Don't you just love the audacity of some people. Brand new to the forum and asking for free shipping codes.

G


----------



## momomo6789 (Jul 17, 2010)

whats the big deal with him asking for a code does it really matter if he gets a code that would never had been used anyways.


----------



## robert421960 (Dec 9, 2010)

GeorgeC said:


> Don't you just love the audacity of some people. Brand new to the forum and asking for free shipping codes.
> 
> G


 this is the first critical post i have ever seen on this site
i hope its my last


----------



## Jammer (Jul 15, 2009)

Nope, it won't be. There's this one.

The guy's not entitled to free shipping, so he's begging for yours.

So he's either a thief or a begger, depending on your opinio.


----------



## user17870 (Jan 12, 2011)

I am sorry that I offended you members by asking a question about a shipping code on this site. I am a member of 5 other wood forums and usually there is a sharing of information that is helpful for all. The free shipping codes are usually shared on other sites with no animosity involved. It is not harmful to the vendors that sell and their name being mentioned is, I am sure helpful to their sales. I have been a woodworker/turnner for most of my life and been a member of numerous online forums for the last 10. What's wrong with trying to save a couple bucks.

And Jammer Six, I am glad I don't know you or have any need to have a conversation with you, ever. I thought I would try this site to see if it is as good as the others, I was wrong.

Good bye to this site. I have never been offended like this on any other site, ever.


----------



## cjward (Feb 15, 2011)

It must be nice to never have to ask for a favor


----------



## Wooduse (Jan 17, 2011)

What assholes!!! I hope one of you needs to ask a question and everybody tells you where to stick it.


----------



## firemedic (Dec 26, 2010)

I keep seeing this post and biting my tounge cause I'm pretty new to this forum... Maybe I should just kept biting it?...
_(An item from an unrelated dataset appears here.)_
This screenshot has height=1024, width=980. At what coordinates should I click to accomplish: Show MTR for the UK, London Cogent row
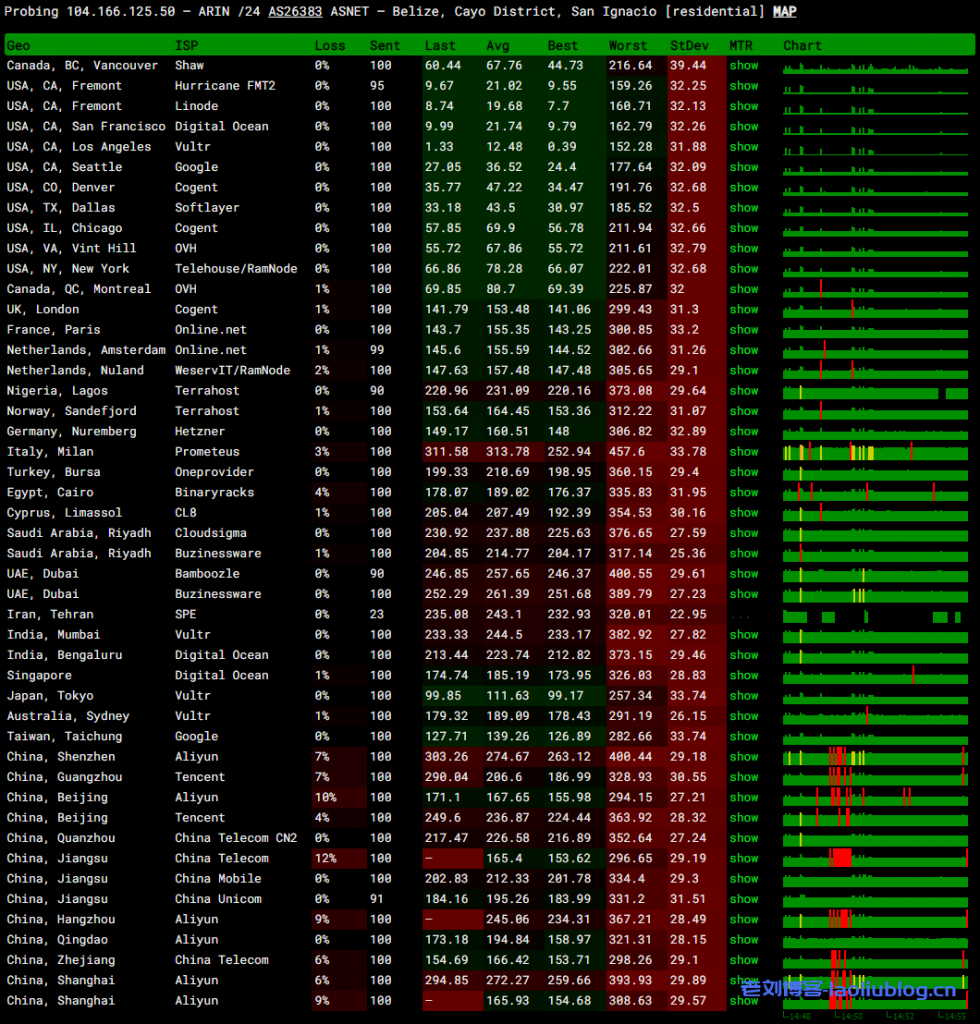(743, 309)
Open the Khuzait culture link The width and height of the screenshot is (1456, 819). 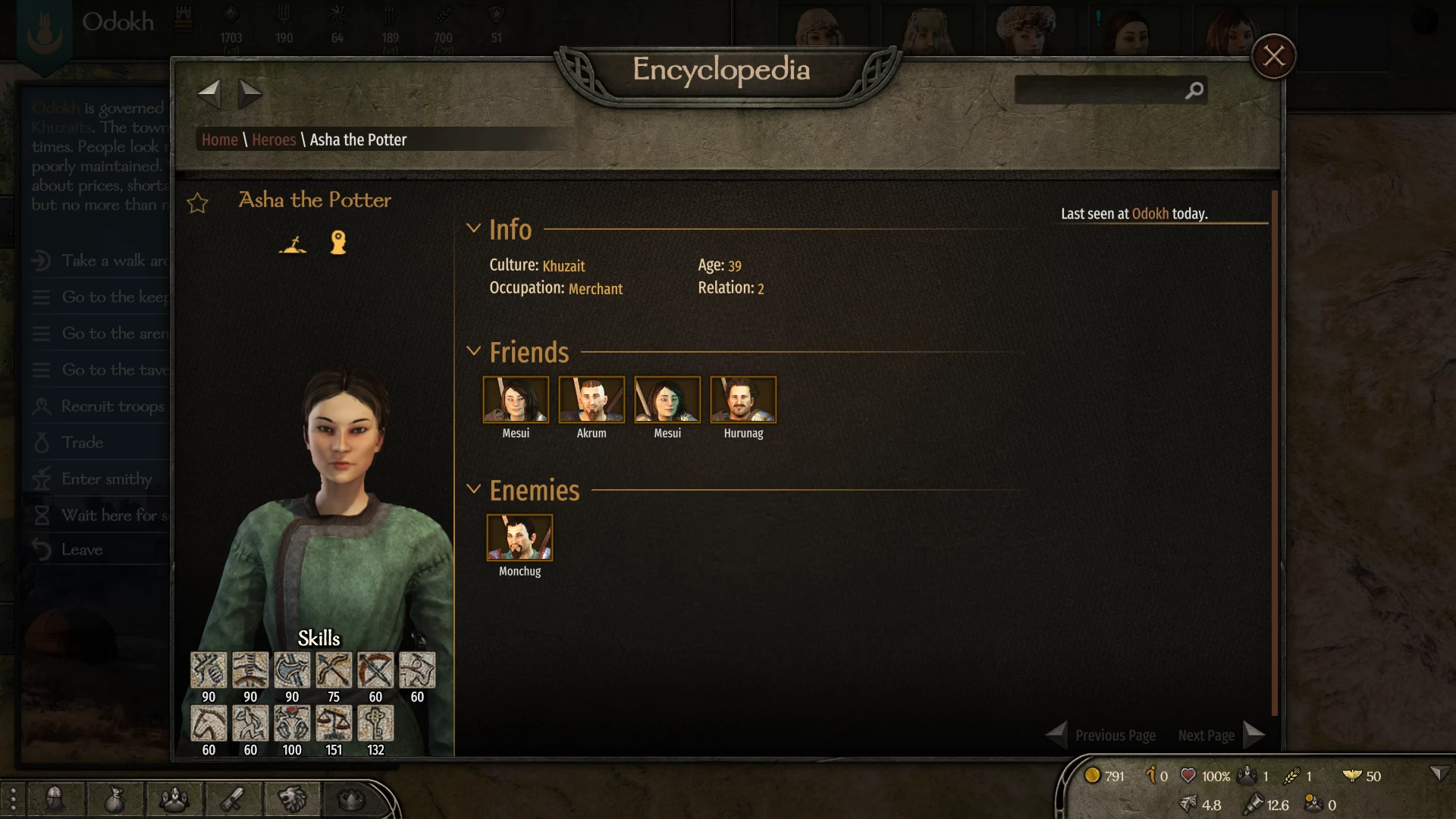(x=563, y=265)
I just had to point out that other than me and tim those posting on this are not the only ones with very few posts...

~tom


----------



## Daren (Oct 14, 2006)

I have a lot of posts...and saw this before anyone responded. The OP said he belonged to 5 other forums where code sharing is common. But his first post here was asking for a code ? IMO, sharing goes both ways. I get as much as I give here. I answer many questions and know if I have one I will get many answers. But he asked for a free code-didn't get it, instead got a couple opinions that hurt his feelings and said good bye. I will not go into my thoughts on the ethics of asking for the code. Call me a jerk, but he did not contribute...so I will not miss him. 


.


----------



## user17870 (Jan 12, 2011)

I just had to check back in to see what is going on and why so many people were so upset. I don't post a lot on turning sites as i don't have a lot of experience that is any better than anyone elses.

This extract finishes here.